Asked by Anonymous at 5:52 PM on Oct. 4, 2010 in General Parenting

This question is closed.
Answers (15)
  • You have been given what you have been given. She is who she is and she won't change. All you can do is be responsible for who you are. Congratulations on your son! Celebrate him with the ppl who love you and him. Try not to spend time on ppl that don't make sense. Spend your time on those who do love you and you care for you and your son. Family are the ppl that love you and that isn't always the ppl related by blood.
    KaraMia15

    Answer by KaraMia15 at 5:56 PM on Oct. 4, 2010

  • Is this her first grandbaby? She may not want to acnowledge the fact that she's a grandparent just yet. I bet she will warm up to the idea, though. Give her some time.
    Kword

    Answer by Kword at 6:04 PM on Oct. 4, 2010

  • hugsThat is just awful!!!!!! My mom and I hadn't talked in yrs and when I had my DD she came out when she was a few months old to see her. She's been in her life ever since!

    1lilgirl

    Answer by 1lilgirl at 5:54 PM on Oct. 4, 2010

  • maybe she is avoiding the pain she will feel when she has to leave him......that sucks though...im sorry
    LuvMyMedic3ID

    Answer by LuvMyMedic3ID at 5:55 PM on Oct. 4, 2010

  • Oh, I'm so sorry to hear that- I know it's really hard when you feel like someone you care about doesn't think your child is very important. Is there anyone else who your child could bond with in the same type of way??
    skittles1108

    Answer by skittles1108 at 5:55 PM on Oct. 4, 2010

  • Congratulations! As far as your mother getting to see the baby. There are two ways to make it happen. Send her pictures of the baby. If she sees how adorable he is maybe she will want to see him. The other way is for you to go take the baby to her when you are able to and make a surprise visit when she is there of course.
    CafeMochaMom1

    Answer by CafeMochaMom1 at 5:55 PM on Oct. 4, 2010

  • Is she upset or offended in some way? I don't think as a mom I would care. That would have to be put behind me.

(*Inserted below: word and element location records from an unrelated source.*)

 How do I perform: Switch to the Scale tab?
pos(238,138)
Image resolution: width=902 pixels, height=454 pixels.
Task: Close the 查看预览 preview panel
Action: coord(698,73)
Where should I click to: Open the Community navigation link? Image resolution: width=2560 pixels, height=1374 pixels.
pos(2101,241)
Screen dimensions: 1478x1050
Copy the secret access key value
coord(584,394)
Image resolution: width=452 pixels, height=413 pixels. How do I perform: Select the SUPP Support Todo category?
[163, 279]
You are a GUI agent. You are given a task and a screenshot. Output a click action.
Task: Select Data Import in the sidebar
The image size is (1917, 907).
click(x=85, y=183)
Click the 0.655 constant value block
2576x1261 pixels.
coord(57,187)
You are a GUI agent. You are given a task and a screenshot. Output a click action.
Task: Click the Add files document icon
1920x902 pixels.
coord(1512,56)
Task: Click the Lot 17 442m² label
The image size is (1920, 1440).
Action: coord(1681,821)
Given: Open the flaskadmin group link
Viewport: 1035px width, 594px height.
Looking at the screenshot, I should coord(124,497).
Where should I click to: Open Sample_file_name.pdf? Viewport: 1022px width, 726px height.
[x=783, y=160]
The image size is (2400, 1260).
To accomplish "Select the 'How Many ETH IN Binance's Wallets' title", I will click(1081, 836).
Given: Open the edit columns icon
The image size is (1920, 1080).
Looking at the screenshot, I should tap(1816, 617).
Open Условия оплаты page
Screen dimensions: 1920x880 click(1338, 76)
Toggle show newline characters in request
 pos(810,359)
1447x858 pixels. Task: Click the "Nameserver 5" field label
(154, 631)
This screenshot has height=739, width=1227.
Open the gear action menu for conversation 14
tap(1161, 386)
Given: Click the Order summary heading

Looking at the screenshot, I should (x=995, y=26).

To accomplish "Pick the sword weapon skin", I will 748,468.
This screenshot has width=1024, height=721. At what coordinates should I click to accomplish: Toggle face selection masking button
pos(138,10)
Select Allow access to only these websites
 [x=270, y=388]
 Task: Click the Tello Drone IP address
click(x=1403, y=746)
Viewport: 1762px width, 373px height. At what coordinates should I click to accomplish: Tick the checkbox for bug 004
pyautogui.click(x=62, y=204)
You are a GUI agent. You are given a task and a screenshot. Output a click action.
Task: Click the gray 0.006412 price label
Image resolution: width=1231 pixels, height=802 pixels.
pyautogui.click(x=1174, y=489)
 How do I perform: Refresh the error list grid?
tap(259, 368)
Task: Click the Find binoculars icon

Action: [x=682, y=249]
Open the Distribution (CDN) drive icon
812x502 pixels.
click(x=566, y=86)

My mil is kinda that way but at least she came to the hospital to meet the grandbabies
    Anonymous

    Answer by Anonymous at 5:55 PM on Oct. 4, 2010

  • I agree with KaraMia15...... Remember it will be her loss in the end... Your son can't miss what was never there (to a point) but she'll miss everything, first steps, first words, first teeth, first photos ect ect... You can't control her & what she wants to do, You have to make the best of it...

    Id be nice enough to send her pictures once & awhile & thats it. Let her notice what she is missing.


    Congrats on the baby. & enjoy him & the people in your life now... As KaraMia Said, Family are the people that LOVE you, not always people related by Blood (or marrage.)
    lilmoosesmom

    Answer by lilmoosesmom at 6:02 PM on Oct. 4, 2010

  • If I were you i would tell her to cut tit out with he excuses and tell you straight up why she is not coming to see you or her grandson.
    if she tells you then you will know...if she comes with another excuse then tell her that if her grandkid and you are not worth her time and little traveling expense then she can just ***************(see here i better stop talking because i am not very understanding with mothers not supporting there daughters if there is no apparent reason....i don't get along with my mother so that infuriates me a bit) good luck to you :)
    Ladyblue38

    Answer by Ladyblue38 at 6:04 PM on Oct. 4, 2010

  • wow! I will never understand the why of this, I would travel the globe to meet my grandchild, and it is a shame your mom is not doing just that, but ultimately it is her loss.